The corpus cerebelli in juvenile chum salmon is a multiprojective region of the brain, connected via afferent and efferent projections with the higher located regions of the brainstem and synencephalon, as well as the multiprojection regions of the medulla oblongata and spinal cord. During the possible process of postembryonic development of the chum salmon cerebellum, the lateral part of the cerebellum of juveniles can give rise to the caudomedial part of the adult cerebellum, which is consistent with the data on the cerebellum in zebrafish and mice. Thus, the topographic organizations of the cerebellum and its efferents are similar between fish (chum salmon and zebrafish), mice, and humans. The distributions of a rAAV, after an injection of the base vector into the cerebellum, have revealed highly specific patterns of transgene expression in bipolar neurons in the latero-caudal lobe of the juvenile chum salmon tectum opticum. The distribution of the rAAV in the regions of the dorsal thalamus, epithalamus, nucleus rotundus, and pretectal complex indicates the targeted distribution of the transgene in the thalamo-cerebellar projections of chum salmon. The detection of GFP expression in the cells of the epiphysis and posterior tubercle of juvenile chum salmon is probably associated with the spread of the transgene and with the CSF flow the outer surface and ventricles of the brain. The direct delivery of the rAAV into the CSF space by intracerebroventricular administration allows its wide distribution in the CNS. Thus, the presence of the identified projection areas in the juvenile chum salmon cerebellum, as well as outside it, and the identification of transgene expression in them indicate the potential ability of rAAVs to distribute both in intracerebellar and in afferent and efferent extracerebellar projections of the cerebellum.
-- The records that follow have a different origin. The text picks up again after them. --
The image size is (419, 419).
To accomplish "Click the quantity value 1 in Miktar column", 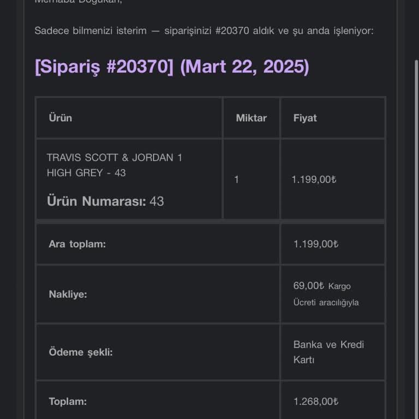I will tap(236, 179).
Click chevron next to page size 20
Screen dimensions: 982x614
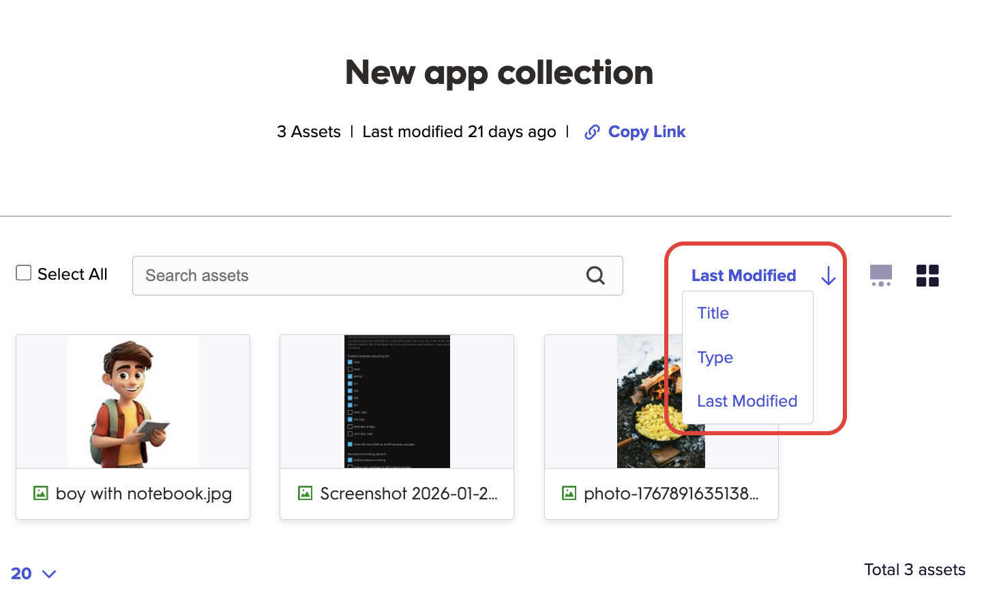pos(49,574)
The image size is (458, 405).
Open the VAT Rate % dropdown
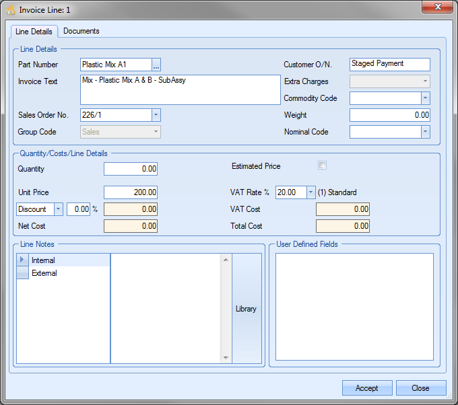310,192
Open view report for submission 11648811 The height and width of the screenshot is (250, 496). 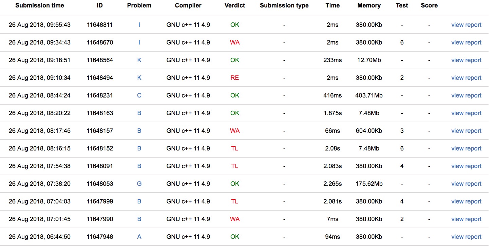466,25
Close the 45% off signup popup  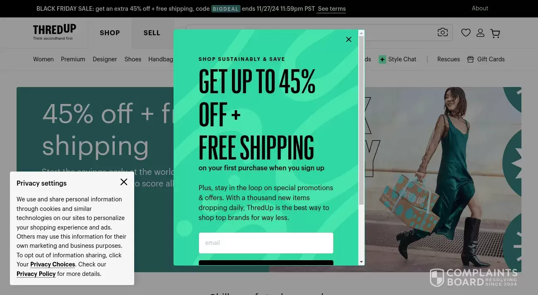349,39
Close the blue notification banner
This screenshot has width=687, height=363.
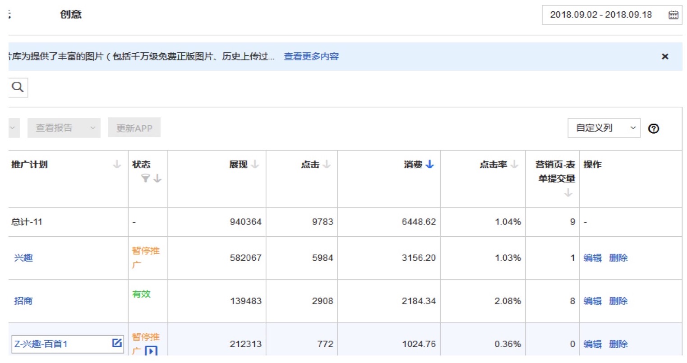tap(664, 56)
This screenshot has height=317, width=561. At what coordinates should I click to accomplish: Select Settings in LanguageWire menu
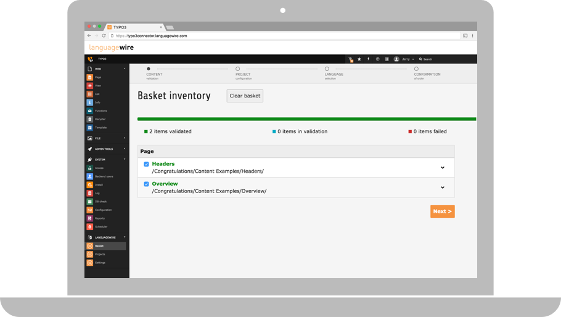pos(100,263)
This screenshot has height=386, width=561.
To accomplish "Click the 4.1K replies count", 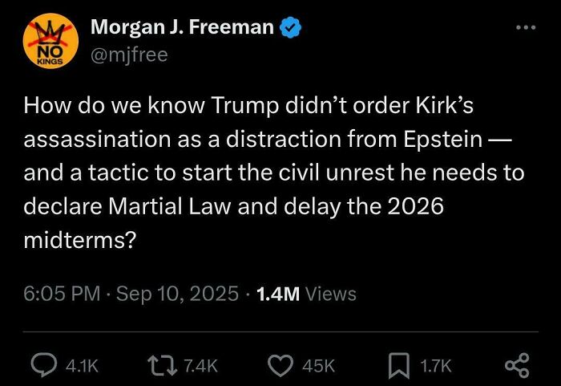I will 82,366.
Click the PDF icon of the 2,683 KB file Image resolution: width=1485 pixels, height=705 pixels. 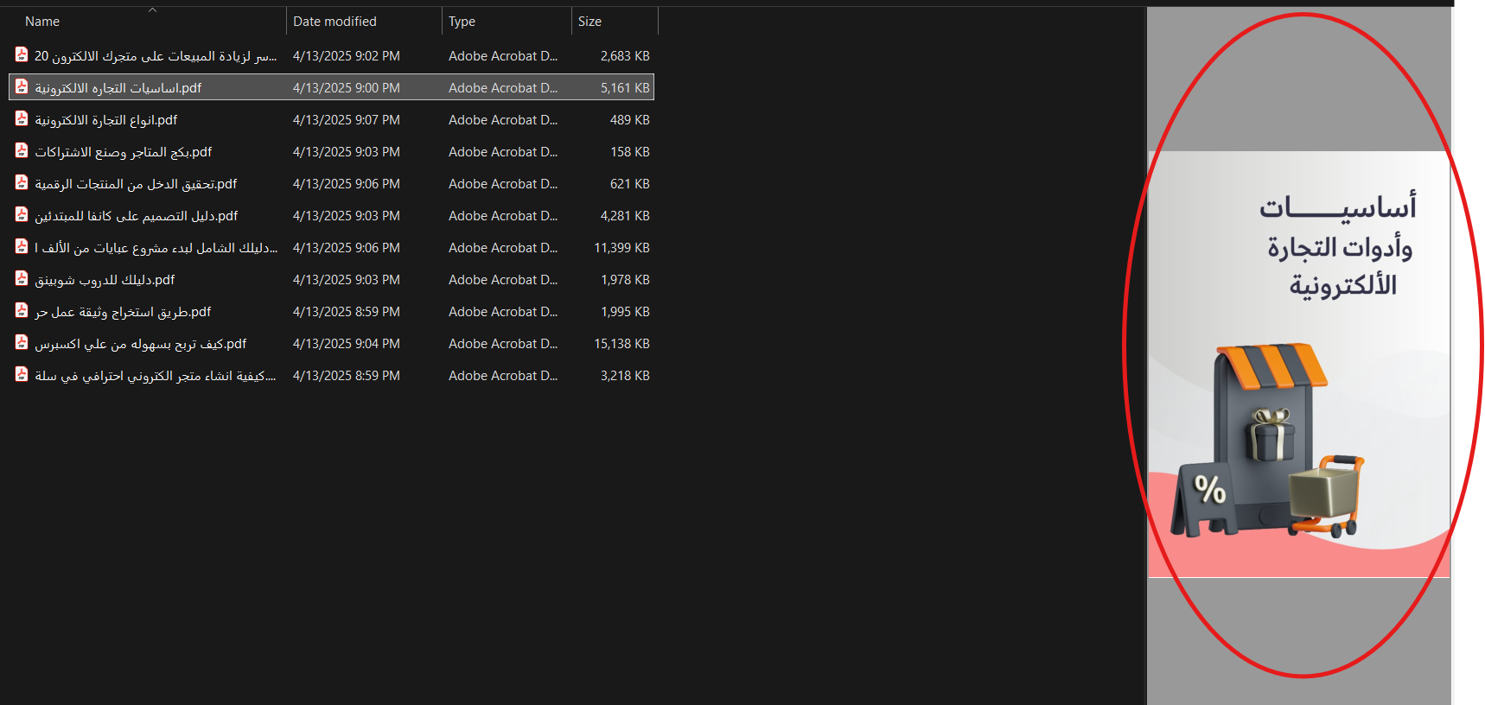[22, 55]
The obtained data make it possible to use rAAVs as an effective tool for studying intracerebral connections in fish and other vertebrates, which can be used in various evolutionary-morphological, hodological, optogenetic and comparative studies. The detection of the neuronal phenotype of HuCD-expressing transgenic cells indicates the features and directions of intracellular and transneuronal transport of transgenes in the fish brain. As a result of the studies, it was confirmed that genetic targeting in the CNS can be provided by gene dispersion due to long-axon antero- and retrograde projections from a limited area of the brain. However, to date, the issues related to the potential delivery of genetic vectors remote from the injection site require further study of the mechanisms involved in transgenic vector transport to remote brain regions.